Patients with chronic inflammatory / rheumatic disease have an increased risk of infection.  Vaccinations should be considered at earlier ages than that prescribed for the general population.  Ideally, the following vaccines should be considered in patients prior to starting biologics, especially patients over 50.  However, depending on disease severity, one may need to proceed with biologic therapy and vaccinate along the way (most frequent scenario in clinical practice).  Data suggests reduced vaccine response (antibody titres) while on some DMARDS / Biologics, but this has not been shown to result in increased risk of infection.

  • Pneumonia: Prevnar 13, Pneumovax (given two months apart in this order).  If Pneumovax was received first, wait one year before giving Prevnar 13.
  • Shingles: Shingrix (two doses given 2-6 months apart; biologic can be started 2 weeks after the first dose).  Shingrix is preferred over the (older) live attenuated Zostavax vaccine.  If Zostavax is used, it must be given at least 2 weeks prior to starting biologics.
  • Annual flu vaccine


  •  Patients with rheumatic diseases on biologics are typically re-assessed clinically every 3-6 months, with investigations performed as clinically indicated.


  •  Certolizumab should be avoided in patients with active infection, active malignancy, hypersensitivity to certolizumab / components.

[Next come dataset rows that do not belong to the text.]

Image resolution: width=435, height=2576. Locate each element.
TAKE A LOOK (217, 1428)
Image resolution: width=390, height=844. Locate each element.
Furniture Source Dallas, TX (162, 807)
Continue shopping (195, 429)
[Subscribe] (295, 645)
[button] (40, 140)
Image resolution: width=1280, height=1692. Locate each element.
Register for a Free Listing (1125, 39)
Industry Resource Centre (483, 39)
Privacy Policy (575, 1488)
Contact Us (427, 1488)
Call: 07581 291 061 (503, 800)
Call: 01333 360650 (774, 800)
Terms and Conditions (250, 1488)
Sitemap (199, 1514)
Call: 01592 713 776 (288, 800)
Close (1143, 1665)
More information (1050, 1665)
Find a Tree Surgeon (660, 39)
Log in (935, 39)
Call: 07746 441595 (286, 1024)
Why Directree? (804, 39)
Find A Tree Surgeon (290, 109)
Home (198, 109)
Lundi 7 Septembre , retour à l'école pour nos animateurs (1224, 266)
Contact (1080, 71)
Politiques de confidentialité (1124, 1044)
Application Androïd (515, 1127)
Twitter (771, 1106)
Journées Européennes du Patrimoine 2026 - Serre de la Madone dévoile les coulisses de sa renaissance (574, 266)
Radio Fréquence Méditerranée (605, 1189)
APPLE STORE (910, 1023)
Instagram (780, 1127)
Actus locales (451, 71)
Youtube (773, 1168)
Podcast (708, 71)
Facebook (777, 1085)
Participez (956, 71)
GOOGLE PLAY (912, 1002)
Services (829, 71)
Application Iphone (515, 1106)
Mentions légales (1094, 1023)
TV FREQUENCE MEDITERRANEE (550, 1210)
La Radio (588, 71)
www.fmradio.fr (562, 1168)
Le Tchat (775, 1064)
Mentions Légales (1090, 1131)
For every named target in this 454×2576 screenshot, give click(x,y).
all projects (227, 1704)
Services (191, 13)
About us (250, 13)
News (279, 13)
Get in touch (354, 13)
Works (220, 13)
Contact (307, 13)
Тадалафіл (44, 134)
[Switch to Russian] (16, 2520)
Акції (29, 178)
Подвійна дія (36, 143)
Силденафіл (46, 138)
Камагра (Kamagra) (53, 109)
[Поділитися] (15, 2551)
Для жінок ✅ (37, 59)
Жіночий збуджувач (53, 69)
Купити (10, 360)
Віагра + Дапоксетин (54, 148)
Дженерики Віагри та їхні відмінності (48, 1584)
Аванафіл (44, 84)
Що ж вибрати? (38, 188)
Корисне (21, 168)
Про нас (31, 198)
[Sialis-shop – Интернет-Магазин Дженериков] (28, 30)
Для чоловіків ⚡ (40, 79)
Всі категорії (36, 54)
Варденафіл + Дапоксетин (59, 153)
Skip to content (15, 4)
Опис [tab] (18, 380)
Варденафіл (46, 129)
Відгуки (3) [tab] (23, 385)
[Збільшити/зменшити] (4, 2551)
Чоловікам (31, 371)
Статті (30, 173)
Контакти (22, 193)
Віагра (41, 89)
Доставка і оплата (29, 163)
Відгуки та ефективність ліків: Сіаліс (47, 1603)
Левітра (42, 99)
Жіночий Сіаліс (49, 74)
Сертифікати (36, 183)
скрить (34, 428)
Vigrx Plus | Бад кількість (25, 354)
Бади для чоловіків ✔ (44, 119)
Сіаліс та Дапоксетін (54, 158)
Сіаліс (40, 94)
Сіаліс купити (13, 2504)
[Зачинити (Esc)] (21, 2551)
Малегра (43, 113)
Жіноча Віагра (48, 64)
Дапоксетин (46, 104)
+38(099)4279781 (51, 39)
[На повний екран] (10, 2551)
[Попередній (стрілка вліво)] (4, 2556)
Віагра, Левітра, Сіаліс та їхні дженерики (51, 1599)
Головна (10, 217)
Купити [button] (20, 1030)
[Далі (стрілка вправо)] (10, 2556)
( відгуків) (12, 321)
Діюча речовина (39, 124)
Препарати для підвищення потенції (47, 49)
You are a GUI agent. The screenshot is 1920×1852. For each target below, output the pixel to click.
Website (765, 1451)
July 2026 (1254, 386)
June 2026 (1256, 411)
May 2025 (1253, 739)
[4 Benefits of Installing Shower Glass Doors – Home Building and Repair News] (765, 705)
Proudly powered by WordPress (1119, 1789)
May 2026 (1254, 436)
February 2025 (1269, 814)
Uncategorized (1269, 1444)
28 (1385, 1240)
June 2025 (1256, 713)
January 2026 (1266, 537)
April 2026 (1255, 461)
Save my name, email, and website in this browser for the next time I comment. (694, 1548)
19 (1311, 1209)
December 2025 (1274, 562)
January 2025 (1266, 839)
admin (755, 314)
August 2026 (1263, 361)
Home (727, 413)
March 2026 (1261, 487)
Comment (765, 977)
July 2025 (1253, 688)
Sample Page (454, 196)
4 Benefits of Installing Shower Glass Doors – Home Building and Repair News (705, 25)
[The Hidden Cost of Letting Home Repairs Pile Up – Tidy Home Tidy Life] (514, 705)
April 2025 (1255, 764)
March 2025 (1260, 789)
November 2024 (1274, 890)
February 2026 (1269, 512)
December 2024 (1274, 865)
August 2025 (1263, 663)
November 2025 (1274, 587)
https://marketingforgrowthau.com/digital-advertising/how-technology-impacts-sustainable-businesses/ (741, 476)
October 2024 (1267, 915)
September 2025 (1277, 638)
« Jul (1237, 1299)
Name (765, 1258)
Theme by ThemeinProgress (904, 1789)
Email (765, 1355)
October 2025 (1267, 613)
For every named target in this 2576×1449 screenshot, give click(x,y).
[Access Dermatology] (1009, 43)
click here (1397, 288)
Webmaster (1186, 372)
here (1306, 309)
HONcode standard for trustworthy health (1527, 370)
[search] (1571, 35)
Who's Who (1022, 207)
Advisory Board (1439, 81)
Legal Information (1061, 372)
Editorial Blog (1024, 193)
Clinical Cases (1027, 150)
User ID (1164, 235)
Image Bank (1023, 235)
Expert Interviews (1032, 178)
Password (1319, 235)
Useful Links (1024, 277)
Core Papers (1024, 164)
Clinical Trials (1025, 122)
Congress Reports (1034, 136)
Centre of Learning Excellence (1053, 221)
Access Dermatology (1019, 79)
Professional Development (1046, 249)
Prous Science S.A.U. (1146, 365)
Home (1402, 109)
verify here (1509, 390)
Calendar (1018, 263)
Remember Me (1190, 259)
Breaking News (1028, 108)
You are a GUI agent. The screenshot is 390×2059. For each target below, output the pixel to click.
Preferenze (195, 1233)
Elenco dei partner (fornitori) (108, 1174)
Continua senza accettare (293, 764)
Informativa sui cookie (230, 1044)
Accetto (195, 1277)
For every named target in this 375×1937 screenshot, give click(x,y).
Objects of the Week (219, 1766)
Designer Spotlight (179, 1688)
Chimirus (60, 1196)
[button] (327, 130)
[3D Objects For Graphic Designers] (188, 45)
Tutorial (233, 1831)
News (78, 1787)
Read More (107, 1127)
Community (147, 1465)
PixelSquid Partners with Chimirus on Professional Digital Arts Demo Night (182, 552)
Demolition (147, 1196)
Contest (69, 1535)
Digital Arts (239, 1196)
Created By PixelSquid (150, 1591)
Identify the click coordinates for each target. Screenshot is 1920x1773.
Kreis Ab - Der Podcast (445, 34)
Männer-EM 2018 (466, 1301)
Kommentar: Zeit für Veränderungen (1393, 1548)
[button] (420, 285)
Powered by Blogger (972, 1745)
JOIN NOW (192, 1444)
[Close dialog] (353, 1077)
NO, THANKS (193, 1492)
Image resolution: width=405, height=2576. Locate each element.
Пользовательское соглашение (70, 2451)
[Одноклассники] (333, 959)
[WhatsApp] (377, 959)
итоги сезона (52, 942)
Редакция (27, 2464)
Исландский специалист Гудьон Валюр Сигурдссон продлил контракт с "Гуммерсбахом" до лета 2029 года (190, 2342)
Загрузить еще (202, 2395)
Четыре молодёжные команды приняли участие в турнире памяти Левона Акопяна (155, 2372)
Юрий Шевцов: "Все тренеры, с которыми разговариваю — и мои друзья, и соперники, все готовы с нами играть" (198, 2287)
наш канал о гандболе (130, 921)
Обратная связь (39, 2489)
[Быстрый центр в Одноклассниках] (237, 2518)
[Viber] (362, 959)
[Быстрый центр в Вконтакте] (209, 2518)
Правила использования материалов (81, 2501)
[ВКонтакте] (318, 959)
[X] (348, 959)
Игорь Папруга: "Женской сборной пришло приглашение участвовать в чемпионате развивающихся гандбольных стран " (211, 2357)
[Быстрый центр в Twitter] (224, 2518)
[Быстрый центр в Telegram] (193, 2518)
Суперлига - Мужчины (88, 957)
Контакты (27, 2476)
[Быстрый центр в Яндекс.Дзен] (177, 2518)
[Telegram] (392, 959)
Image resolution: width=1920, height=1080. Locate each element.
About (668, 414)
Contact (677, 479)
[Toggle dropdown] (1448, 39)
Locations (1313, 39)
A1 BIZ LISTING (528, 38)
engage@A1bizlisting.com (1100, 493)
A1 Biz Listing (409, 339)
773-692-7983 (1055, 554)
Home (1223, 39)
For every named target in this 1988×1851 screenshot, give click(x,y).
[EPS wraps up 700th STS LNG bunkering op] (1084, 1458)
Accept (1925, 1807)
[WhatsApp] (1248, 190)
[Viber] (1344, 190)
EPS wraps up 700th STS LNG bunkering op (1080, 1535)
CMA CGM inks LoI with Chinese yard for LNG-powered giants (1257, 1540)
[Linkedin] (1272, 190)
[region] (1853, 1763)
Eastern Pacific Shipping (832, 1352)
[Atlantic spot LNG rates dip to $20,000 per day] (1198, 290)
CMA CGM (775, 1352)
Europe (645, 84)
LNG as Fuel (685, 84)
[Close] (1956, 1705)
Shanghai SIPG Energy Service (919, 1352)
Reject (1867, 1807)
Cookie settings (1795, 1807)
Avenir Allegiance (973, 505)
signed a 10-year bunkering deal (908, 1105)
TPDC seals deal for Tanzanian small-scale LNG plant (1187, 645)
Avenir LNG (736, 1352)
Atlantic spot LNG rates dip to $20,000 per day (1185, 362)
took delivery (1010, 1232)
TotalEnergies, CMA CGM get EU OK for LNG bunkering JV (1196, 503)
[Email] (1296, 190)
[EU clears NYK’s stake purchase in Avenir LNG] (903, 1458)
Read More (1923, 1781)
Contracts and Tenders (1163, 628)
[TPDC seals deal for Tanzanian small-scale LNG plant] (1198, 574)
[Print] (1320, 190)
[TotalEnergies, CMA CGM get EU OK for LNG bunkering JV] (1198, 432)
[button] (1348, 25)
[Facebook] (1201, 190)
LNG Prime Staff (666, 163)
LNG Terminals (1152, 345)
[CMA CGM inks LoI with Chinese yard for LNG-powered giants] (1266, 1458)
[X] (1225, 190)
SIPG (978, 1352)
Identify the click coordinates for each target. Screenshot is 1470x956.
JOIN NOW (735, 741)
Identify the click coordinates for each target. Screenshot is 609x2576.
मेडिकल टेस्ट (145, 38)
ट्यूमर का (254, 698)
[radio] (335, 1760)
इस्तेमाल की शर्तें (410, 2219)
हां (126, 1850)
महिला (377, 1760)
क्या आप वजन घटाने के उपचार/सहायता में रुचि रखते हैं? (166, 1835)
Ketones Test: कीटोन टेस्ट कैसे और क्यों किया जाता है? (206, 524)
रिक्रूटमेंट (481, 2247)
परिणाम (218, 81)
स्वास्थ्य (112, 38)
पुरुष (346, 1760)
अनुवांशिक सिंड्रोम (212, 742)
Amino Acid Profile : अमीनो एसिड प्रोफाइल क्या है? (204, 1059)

  • Infection: the risk of infection is considered to be very low, but serious infections have been reported in patients on anti-TNF biologic therapy.  When considering therapy, this has to be balanced against the increased risk of infection caused by active rheumatic / inflammatory disease.  Risk of infection is also confounded by use of concomitant DMARDS and prednisone.  Advise patients with symptoms of infection to hold the biologic, seek medical attention,and do not resume until one week after recovery.
  • Reactivation of Latent TB (see above), Hepatis B reactivation
  • Malignancy: Except for a 2-3 fold increase in the risk of skin cancer (melanoma and non-melanoma), data suggests that there is no increase in the risk of solid tumours with anti-TNF biologics.  Registry data suggests that the risk of lymphoma is driven by the underlying disease, and not by biologic medications.
  • Rare reports of demyelinating disease, autoimmune (lupus-like) diseases, interstitial lung disease, congestive heart failure (especially patients with preceding class III/IV heart failure)


  • Emerging evidence suggests that Certolizumab is safe in pregnancy, and current practice is to continue it throughout pregnancy.  In general, the risk of untreated rheumatic disease to the developing fetus and to maternal health is considered to be greater than the risk of Golimumab itself.
  • Due to the large molecular size from PEGylation, placental transfer of certolizumab pegol is minimal (Förger 2016; Mariette 2018).  However, live attenuated vaccines must be avoided in the newborn for the first 6 months.


  • Certolizumab may be present in breast milk.  However, anti-TNF biologics are considered compatible with breastfeeding.